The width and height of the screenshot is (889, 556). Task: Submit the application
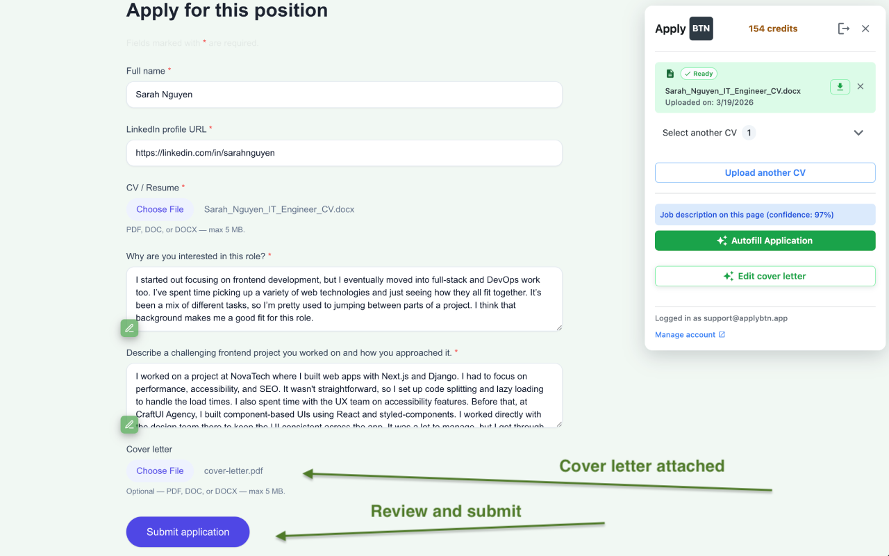coord(188,531)
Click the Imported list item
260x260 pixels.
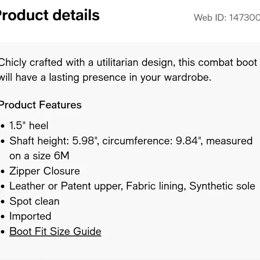(x=30, y=216)
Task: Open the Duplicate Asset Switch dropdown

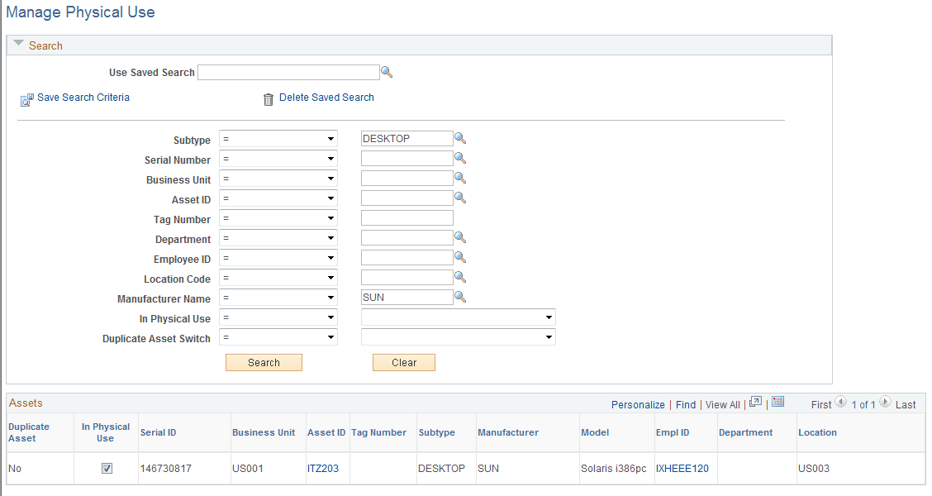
—————
Exercise description — Please copy the records above word for word, omitting every picture.

Answer area —
The width and height of the screenshot is (889, 556). Task: Submit the application
coord(188,531)
Click the Imported list item
260x260 pixels.
(x=30, y=216)
Task: Open the Duplicate Asset Switch dropdown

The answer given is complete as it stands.